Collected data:
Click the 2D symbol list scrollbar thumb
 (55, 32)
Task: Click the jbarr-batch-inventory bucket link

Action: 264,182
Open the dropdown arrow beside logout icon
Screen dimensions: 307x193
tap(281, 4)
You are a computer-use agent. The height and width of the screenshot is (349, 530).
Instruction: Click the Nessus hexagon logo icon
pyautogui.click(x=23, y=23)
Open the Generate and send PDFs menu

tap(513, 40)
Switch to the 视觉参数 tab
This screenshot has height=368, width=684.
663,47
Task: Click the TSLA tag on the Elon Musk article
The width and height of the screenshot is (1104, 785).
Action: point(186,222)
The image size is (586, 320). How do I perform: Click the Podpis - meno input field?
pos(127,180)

- **Task details**
Word for word, retype the lines from the one containing "Instruction: Click the" through the final line of the data, including both ends and nothing more.

- **Task output**
Instruction: Click the Nessus hexagon logo icon
pyautogui.click(x=23, y=23)
Open the Generate and send PDFs menu

tap(513, 40)
Switch to the 视觉参数 tab
This screenshot has height=368, width=684.
663,47
Task: Click the TSLA tag on the Elon Musk article
The width and height of the screenshot is (1104, 785).
Action: point(186,222)
The image size is (586, 320). How do I perform: Click the Podpis - meno input field?
pos(127,180)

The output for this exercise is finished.